Yet with Arbus, as with Nan Goldin, the life and the art are inextricably intertwined. Of late though, Arbus's identification with her subjects has been interpreted not, as Sontag insists, as a kind of prurient voyeurism, but as a way of understanding the world and shedding new light on its fringes. "To cast Arbus in the role of a tragic figure who identified with 'freaks' is to trivialise her accomplishment," Sandra S Philips, curator of photography at the Museum of Modern Art in San Francisco, told the Smithsonian magazine in 2004. "She was a great humanist photographer who was at the forefront of a new kind of photographic art."

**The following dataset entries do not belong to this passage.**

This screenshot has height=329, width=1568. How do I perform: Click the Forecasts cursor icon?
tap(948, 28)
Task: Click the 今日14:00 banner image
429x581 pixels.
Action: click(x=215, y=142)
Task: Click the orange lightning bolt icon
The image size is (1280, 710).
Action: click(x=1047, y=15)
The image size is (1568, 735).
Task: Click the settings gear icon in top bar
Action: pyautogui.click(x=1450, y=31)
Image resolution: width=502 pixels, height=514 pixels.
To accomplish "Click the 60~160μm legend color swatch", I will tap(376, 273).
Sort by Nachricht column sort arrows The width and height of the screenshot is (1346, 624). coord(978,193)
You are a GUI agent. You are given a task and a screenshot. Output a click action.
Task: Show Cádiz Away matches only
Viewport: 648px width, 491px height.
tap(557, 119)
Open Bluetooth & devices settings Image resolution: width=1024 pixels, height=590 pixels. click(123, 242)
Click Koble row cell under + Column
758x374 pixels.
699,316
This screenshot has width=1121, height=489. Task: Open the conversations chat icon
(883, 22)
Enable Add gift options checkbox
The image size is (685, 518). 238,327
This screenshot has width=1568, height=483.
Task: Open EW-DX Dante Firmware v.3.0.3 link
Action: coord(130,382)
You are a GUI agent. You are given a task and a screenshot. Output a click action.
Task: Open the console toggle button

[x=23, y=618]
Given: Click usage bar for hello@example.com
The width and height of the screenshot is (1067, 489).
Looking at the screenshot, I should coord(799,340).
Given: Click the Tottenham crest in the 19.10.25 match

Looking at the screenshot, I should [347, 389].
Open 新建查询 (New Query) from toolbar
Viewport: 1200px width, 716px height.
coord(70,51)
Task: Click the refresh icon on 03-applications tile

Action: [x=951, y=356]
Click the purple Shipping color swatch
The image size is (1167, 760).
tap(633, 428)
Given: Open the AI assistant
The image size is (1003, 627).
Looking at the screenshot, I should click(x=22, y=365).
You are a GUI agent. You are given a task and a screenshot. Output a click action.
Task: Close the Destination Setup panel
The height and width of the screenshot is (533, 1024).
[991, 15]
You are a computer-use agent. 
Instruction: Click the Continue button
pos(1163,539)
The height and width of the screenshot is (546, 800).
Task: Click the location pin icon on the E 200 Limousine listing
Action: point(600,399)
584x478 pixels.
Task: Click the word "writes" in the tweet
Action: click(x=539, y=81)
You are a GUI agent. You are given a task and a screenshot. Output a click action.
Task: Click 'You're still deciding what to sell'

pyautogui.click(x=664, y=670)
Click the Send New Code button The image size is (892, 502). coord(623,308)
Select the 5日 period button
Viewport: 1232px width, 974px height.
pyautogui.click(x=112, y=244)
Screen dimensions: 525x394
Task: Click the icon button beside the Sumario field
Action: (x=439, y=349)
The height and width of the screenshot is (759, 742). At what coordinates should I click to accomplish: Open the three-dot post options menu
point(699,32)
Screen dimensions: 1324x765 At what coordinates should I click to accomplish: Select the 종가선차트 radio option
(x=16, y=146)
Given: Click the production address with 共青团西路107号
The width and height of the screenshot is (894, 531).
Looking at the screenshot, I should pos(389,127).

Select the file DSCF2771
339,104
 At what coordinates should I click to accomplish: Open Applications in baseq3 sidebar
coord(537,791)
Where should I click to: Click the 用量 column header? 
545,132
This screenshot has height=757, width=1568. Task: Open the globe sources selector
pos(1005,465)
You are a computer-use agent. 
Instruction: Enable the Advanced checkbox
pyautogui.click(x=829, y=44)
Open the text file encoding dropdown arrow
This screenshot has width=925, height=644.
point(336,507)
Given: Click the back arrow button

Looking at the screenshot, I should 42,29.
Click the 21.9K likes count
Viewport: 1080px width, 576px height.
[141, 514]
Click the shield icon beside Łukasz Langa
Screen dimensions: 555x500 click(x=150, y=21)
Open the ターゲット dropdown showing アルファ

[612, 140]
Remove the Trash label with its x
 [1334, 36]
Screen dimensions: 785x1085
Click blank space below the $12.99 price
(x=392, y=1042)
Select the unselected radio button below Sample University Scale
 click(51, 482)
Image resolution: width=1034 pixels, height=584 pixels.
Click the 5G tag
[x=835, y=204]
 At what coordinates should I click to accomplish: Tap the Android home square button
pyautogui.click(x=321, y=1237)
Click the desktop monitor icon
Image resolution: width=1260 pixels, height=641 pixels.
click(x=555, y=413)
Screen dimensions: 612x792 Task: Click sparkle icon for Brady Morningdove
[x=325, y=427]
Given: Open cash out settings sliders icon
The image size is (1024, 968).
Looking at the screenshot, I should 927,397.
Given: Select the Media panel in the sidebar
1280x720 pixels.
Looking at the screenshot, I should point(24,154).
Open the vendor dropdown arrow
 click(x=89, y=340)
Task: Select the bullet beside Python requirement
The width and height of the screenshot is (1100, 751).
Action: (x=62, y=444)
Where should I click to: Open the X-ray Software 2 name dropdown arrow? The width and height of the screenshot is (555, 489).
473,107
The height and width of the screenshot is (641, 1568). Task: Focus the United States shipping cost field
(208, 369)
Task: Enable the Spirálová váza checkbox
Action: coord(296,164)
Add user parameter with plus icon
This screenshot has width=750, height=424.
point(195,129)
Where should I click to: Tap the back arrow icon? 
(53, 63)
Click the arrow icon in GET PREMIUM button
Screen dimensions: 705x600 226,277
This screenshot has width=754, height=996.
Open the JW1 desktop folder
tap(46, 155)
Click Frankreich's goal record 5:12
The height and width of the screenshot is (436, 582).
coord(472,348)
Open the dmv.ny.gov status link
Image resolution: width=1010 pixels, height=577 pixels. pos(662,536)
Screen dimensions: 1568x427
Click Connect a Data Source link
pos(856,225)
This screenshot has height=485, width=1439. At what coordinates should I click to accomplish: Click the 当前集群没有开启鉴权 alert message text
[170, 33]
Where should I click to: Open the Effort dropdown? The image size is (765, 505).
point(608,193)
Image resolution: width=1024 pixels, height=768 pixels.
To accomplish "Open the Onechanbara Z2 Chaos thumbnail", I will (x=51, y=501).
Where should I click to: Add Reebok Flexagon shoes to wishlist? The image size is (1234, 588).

I would agree with the latter half of that sentence while disagreeing with the former. Arbus, as the great American critic and curator John Szarkowski recognised when he first showed her work in his New Documents group exhibition at Moma in New York in 1967, was certainly a trailblazer of a new photographic aesthetic, by turns raw and unflinching, disturbing and illuminating. But a humanist? Only if your view of humanity is essentially pessimistic and tinged with neurotic narcissism.

Arbus may have felt an enormous empathy with the people she photographed, but she was not one of them, however much she identified with their outsider status. She had her own troubles, but they were of a different order. The work she left behind remains powerful not just because of its dark formal beauty or its stark vision, but because it asks questions of the viewer about the limits of looking, about the vicariousness and predatory nature of photography, and about our complicity in all of this.

When we look at an Arbus photograph, we cannot help feeling that we are intruders or voyeurs, even though her subjects are tied to a time and place that has all but vanished. A sense of complicity – hers and ours – lies at the very heart of her power. Her images hold us in their sway even when our better instincts tell us to look away. Perhaps her greatest gift is that she understood that conflict instinctively, and did more than anyone to exploit it artistically.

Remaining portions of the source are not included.